Industry Cost mix → DM % DL %
Furniture / wood
40% 35%
Food & beverage
55–70% 10–20%
Electronics
50–65% 15–25%
Apparel / textile
30–45% 30–40%
Automotive
55–65% 10–20%

Overhead is the remainder after DM and DL. Industries with high automation tend to have high overhead (equipment depreciation) and low direct labor. Labor-intensive industries like apparel show the opposite pattern.

How to calculate manufacturing costs — step by step

1
Calculate Direct Materials Used. Pull beginning raw materials from last period's balance sheet. Add all raw material purchases during the period. Subtract ending raw materials (physical count). The result is DM Used — the material cost that actually flowed into production.
2
Calculate Direct Labor. Multiply total direct labor hours worked by the hourly wage rate. If workers earn different rates, calculate each group separately and sum. Include only workers who directly convert materials — not supervisors, quality inspectors, or maintenance crews (those are overhead).
3
Compile Manufacturing Overhead. Sum all indirect factory costs: factory rent and lease payments, utilities (electricity, water, gas for the factory), depreciation on manufacturing equipment, indirect labor wages, factory insurance, and factory supplies. Exclude corporate office costs — those are period costs.
4
Add the three components. Total Manufacturing Cost = DM Used + Direct Labor + Manufacturing Overhead. This is the total production cost for the period.
5
Calculate cost per unit (optional). Divide total manufacturing cost by total units produced in the period. This per-unit cost is used for inventory valuation, pricing decisions, and profitability analysis.
6
Reconcile with Cost of Goods Manufactured (COGM). COGM = Total Manufacturing Cost + Beginning WIP − Ending WIP. WIP (Work in Process) inventory accounts for units started but not finished at period end. COGM flows into the finished goods inventory balance and eventually into COGS when goods are sold.

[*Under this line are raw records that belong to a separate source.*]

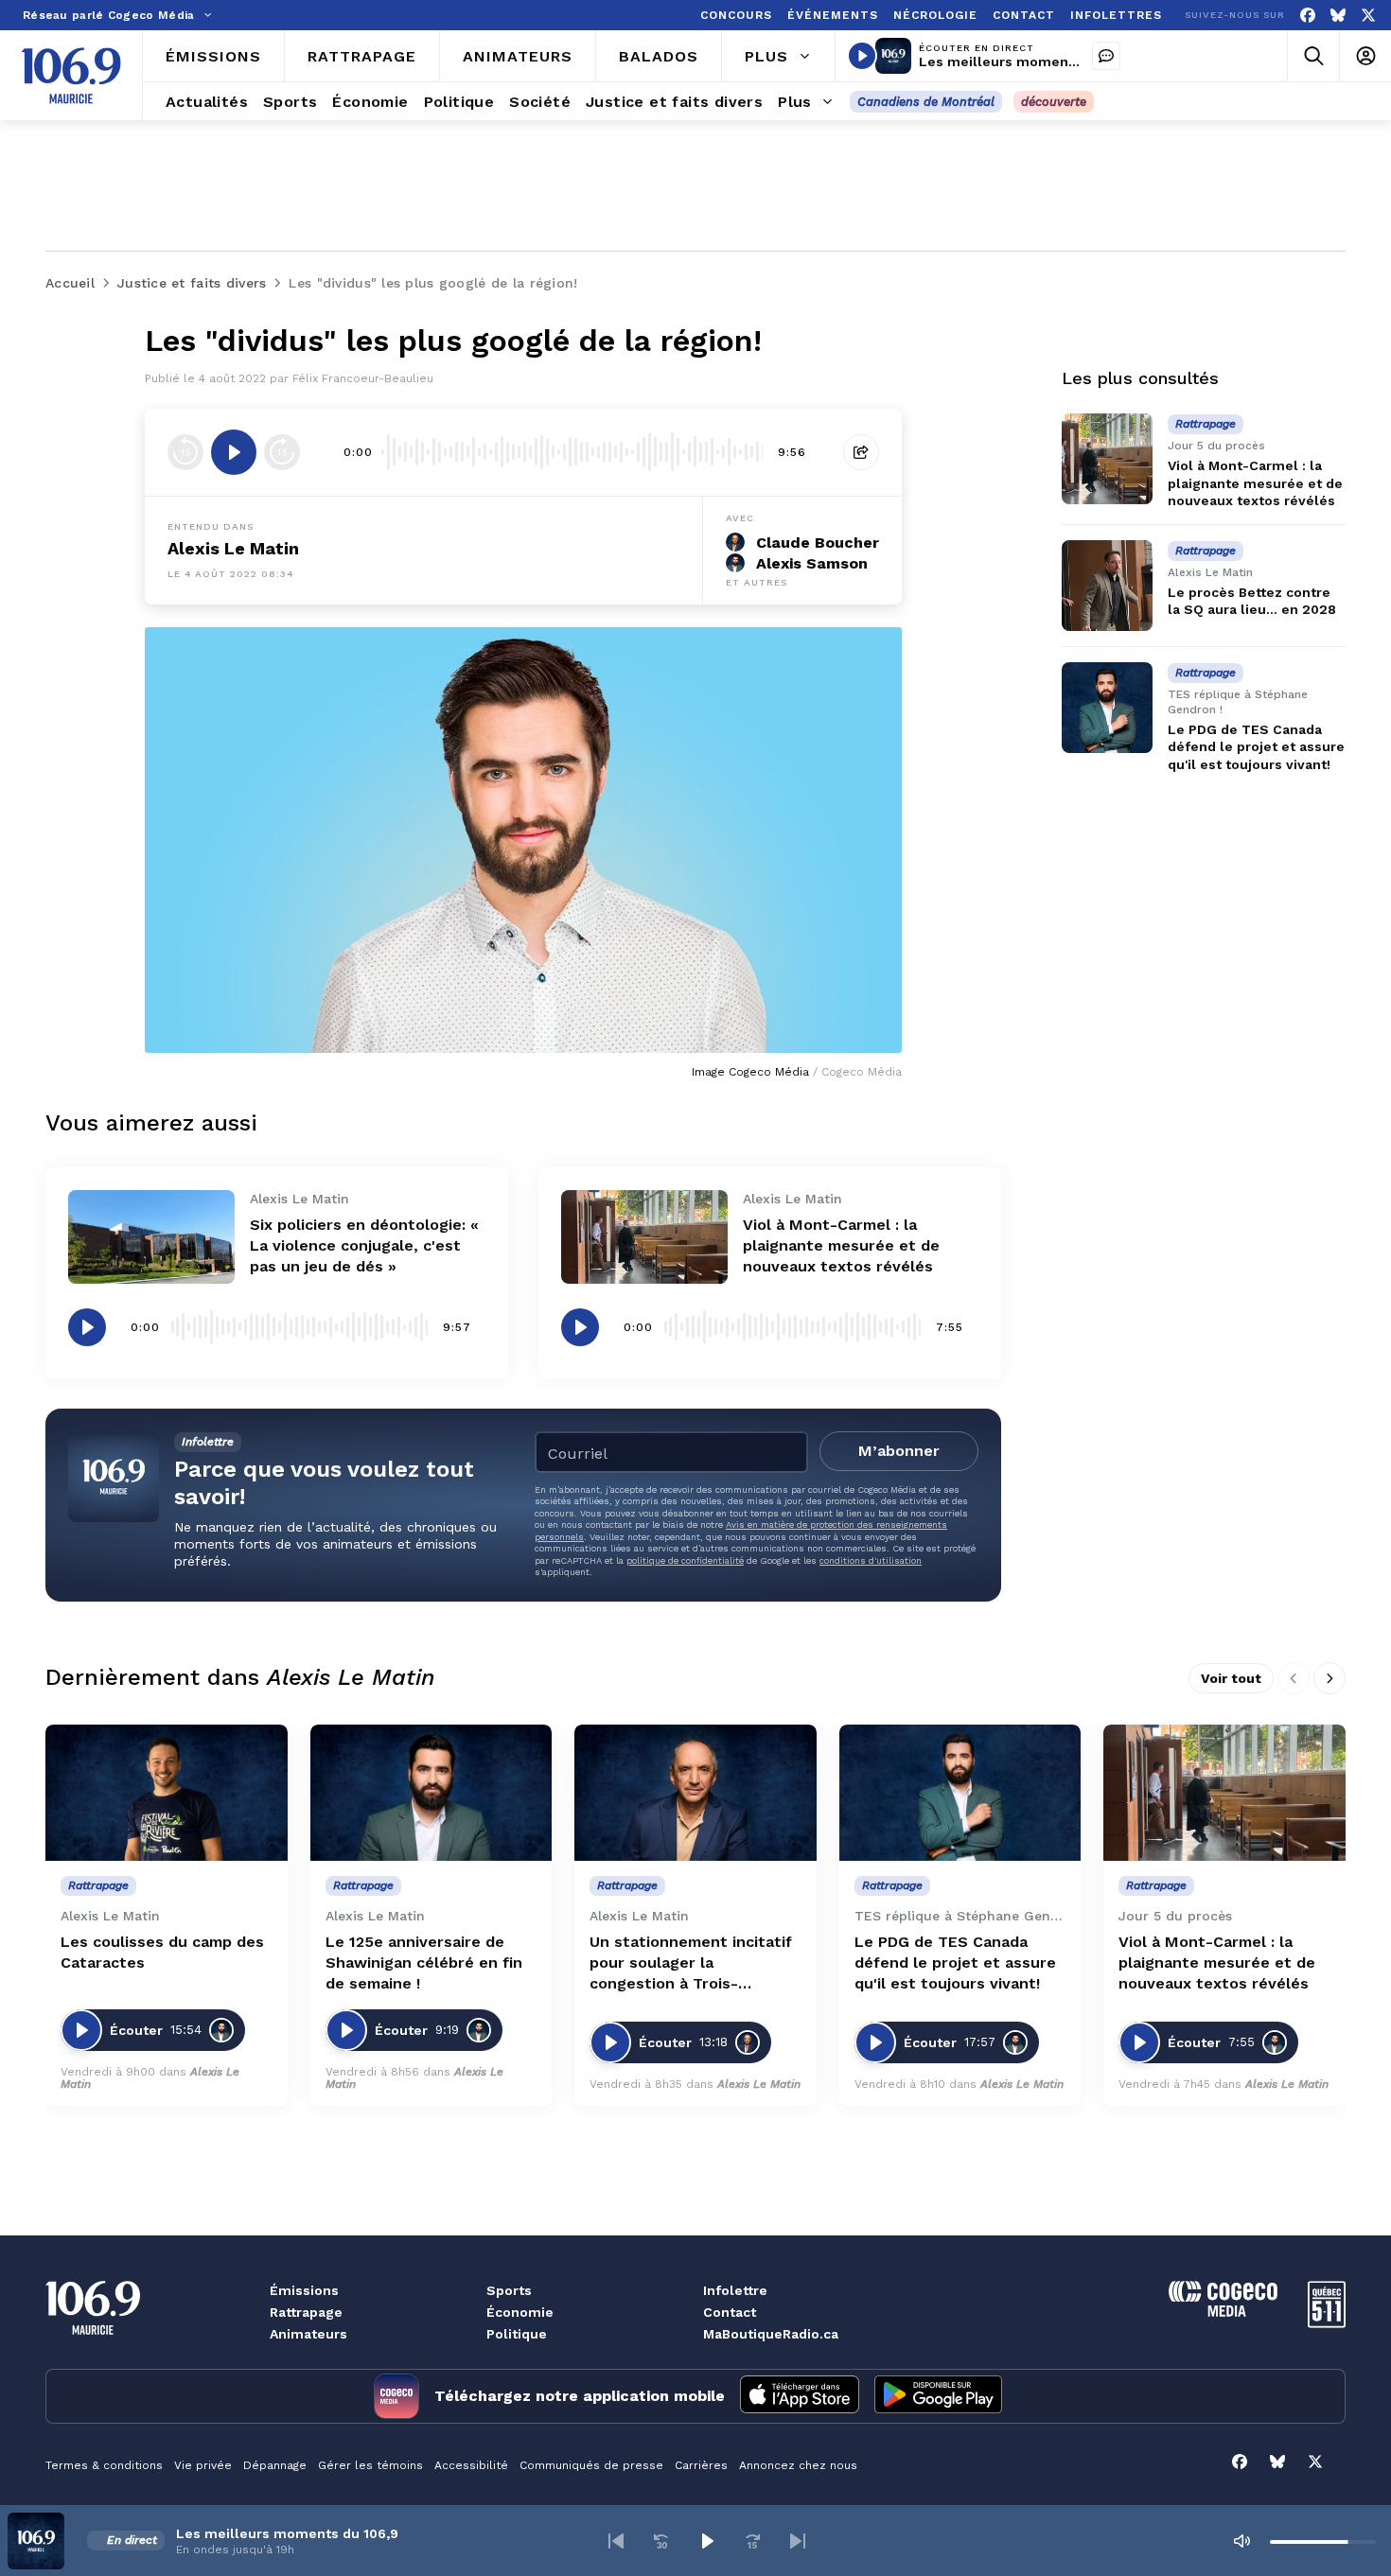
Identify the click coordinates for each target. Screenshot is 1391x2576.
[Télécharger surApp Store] (799, 2396)
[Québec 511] (1327, 2323)
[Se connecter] (1365, 56)
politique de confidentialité (685, 1560)
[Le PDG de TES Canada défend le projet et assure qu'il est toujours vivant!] (1107, 707)
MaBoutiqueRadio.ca (770, 2333)
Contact (729, 2312)
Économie (520, 2312)
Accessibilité (471, 2465)
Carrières (701, 2465)
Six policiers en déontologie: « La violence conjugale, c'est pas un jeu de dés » (364, 1245)
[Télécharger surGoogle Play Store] (938, 2396)
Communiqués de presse (591, 2465)
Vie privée (203, 2465)
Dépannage (275, 2465)
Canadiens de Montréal (926, 102)
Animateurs (308, 2333)
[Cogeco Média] (1223, 2312)
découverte (1053, 102)
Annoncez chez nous (798, 2465)
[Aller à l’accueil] (71, 75)
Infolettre (735, 2290)
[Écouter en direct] (862, 56)
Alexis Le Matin (233, 548)
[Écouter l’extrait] (233, 452)
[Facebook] (1307, 16)
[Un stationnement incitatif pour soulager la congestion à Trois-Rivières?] (695, 1793)
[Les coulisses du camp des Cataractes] (166, 1793)
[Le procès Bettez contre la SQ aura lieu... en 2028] (1107, 585)
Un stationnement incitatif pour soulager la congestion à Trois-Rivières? (691, 1963)
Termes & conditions (104, 2465)
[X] (1368, 16)
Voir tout (1231, 1678)
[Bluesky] (1338, 16)
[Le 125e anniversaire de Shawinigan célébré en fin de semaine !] (431, 1793)
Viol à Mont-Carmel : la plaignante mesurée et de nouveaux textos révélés (841, 1245)
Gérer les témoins (370, 2465)
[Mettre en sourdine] (1241, 2541)
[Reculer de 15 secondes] (185, 452)
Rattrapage (306, 2312)
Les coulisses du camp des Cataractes (162, 1952)
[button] (616, 2541)
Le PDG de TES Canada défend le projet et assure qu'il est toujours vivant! (1256, 746)
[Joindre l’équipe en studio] (1106, 56)
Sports (509, 2290)
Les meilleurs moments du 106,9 (1030, 61)
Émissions (304, 2290)
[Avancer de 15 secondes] (282, 452)
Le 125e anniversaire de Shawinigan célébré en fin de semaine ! (424, 1962)
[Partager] (861, 452)
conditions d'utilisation (870, 1560)
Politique (516, 2333)
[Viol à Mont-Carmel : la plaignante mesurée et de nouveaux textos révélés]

Product costs vs period costs — why the distinction matters

This classification determines how costs appear on financial statements and when they affect profit. Misclassifying costs is one of the most common errors in management accounting.

  • Product costs (manufacturing costs) are inventoriable — they sit on the balance sheet as inventory until goods are sold, then move to COGS. If you produce 1,000 units but sell only 700, only 70% of production cost hits the income statement this period.
  • Period costs are expensed immediately — they reduce profit in the period they occur regardless of production or sales volume. Sales commissions, advertising, executive salaries, and corporate office rent are all period costs.
  • The grey zone: Factory supervisor salaries are product costs (overhead). Corporate CEO salary is a period cost. Factory electricity is a product cost. Office electricity is a period cost. Location and function determine the classification.

Four worked examples

Example 1 — Food manufacturer

Bakery: 10,000 loaves/month

DM: $8,000 flour/ingredients. DL: 400 hrs × $15 = $6,000. Overhead: $4,000 (oven depreciation, utilities, factory lease).

TMC = $8,000 + $6,000 + $4,000 = $18,000
Per loaf = $18,000 ÷ 10,000 = $1.80

✓ DM-heavy (44%) — typical for food industry

Example 2 — Furniture maker

Workshop: 500 chairs/month

DM: $24,000. DL: 1,200 hrs × $18 = $21,600. Overhead: $14,400.

TMC = $24,000 + $21,600 + $14,400 = $60,000
Per chair = $60,000 ÷ 500 = $120.00

→ Balanced cost structure — DM 40%, DL 36%, OH 24%

Example 3 — Electronics assembler

Contract mfg: 2,000 PCBs/month

DM: $60,000 components. DL: 800 hrs × $22 = $17,600. Overhead: $22,400 (equipment, cleanroom, utilities).

TMC = $60,000 + $17,600 + $22,400 = $100,000
Per PCB = $100,000 ÷ 2,000 = $50.00

⚠ DM dominates at 60% — component pricing risk is high

Example 4 — With WIP adjustment

COGM calculation

TMC = $80,000. Beginning WIP = $5,000. Ending WIP = $7,500.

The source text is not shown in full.